• AIM OF THE TASK
Search the entries for the word "photo". Copy each line in which it is found.

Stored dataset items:
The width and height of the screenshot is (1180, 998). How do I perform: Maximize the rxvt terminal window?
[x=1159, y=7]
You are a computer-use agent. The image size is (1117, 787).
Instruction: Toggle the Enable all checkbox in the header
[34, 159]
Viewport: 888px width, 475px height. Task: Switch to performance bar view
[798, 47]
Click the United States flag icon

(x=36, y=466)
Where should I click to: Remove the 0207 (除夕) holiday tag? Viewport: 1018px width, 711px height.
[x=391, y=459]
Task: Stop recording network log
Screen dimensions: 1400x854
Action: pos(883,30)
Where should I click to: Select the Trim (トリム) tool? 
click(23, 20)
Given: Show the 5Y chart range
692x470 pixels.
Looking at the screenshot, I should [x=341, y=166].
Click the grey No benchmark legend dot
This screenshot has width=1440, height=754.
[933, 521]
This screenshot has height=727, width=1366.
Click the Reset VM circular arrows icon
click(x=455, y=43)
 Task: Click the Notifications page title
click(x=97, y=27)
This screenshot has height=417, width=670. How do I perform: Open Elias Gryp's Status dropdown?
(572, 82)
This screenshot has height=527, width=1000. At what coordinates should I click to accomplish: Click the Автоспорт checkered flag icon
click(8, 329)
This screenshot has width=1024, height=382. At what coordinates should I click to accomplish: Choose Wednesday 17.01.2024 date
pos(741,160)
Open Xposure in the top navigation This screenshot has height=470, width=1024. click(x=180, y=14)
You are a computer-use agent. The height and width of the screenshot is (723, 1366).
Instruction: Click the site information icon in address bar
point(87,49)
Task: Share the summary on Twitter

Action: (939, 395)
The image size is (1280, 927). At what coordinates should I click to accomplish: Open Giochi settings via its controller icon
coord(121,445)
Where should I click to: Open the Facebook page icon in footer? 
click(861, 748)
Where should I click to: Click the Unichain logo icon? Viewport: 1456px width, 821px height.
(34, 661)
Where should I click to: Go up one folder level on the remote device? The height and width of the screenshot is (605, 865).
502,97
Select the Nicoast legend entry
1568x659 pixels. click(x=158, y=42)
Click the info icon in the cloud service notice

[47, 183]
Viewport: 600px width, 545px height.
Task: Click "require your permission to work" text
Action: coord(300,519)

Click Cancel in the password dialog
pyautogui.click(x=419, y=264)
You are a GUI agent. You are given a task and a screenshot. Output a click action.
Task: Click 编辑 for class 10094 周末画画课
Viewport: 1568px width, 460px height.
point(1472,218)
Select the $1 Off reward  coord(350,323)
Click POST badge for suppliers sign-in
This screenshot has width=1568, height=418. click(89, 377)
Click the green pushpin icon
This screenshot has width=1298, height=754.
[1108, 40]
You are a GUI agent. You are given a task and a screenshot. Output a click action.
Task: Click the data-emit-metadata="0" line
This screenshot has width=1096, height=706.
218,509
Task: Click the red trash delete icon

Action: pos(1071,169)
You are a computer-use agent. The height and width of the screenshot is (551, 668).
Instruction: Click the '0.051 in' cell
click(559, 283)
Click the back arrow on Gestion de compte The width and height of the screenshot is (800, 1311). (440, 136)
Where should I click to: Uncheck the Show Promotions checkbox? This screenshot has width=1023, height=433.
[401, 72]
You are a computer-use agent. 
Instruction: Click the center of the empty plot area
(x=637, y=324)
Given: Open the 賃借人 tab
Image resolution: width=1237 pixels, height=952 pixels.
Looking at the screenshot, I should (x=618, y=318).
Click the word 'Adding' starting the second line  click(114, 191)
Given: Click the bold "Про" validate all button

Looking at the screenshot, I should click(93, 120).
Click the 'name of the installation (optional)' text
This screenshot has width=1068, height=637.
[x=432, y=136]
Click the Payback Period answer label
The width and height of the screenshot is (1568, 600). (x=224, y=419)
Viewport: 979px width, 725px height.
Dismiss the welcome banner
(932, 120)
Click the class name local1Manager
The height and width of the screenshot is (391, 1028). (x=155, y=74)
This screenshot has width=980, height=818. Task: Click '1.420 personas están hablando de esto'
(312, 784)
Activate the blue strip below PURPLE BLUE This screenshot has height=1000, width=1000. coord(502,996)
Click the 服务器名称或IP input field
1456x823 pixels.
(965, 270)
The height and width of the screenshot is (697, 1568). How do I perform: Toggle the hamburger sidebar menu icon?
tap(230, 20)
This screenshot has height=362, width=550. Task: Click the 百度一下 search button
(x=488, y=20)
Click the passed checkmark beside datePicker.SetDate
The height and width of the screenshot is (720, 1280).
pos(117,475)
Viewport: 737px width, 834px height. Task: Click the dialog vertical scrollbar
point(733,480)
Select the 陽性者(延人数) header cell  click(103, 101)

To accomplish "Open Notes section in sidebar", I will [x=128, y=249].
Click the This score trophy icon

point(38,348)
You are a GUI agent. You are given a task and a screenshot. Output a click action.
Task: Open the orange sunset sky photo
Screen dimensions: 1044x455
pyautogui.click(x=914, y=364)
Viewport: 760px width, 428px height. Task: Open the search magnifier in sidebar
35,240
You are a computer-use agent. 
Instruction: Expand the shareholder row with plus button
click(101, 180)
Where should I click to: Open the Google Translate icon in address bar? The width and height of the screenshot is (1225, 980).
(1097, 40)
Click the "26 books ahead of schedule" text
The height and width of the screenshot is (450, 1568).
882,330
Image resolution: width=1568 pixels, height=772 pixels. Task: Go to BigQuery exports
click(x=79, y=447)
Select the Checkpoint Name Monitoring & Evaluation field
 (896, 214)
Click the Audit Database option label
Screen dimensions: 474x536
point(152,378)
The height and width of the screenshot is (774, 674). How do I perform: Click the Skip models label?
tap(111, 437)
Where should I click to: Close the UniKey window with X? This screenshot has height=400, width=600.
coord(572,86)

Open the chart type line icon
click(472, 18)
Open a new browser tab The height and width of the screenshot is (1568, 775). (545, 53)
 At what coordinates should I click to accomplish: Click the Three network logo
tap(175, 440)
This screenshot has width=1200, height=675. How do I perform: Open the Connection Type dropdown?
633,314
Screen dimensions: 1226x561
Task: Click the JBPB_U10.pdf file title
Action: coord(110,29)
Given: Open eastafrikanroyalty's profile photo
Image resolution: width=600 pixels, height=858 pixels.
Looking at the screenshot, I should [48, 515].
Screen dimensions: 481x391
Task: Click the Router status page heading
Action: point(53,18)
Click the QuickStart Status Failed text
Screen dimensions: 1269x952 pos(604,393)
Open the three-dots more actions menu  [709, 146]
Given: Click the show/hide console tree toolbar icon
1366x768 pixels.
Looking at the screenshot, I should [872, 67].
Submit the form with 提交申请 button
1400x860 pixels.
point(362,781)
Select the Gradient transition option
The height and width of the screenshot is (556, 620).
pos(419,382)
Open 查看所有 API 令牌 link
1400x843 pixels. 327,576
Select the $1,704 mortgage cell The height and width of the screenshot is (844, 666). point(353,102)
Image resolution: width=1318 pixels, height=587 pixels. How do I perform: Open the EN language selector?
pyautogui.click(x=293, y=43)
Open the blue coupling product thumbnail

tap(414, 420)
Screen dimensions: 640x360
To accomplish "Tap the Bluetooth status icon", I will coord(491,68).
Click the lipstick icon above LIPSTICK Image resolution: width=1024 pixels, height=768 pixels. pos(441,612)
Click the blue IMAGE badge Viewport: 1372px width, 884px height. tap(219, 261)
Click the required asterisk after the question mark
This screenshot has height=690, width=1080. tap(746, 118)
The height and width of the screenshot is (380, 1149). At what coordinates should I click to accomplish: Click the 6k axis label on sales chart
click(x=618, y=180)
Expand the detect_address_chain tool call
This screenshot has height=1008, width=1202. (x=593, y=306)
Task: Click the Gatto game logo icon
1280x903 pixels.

• FINAL ANSWER
Task: Open the orange sunset sky photo
Given: Open eastafrikanroyalty's profile photo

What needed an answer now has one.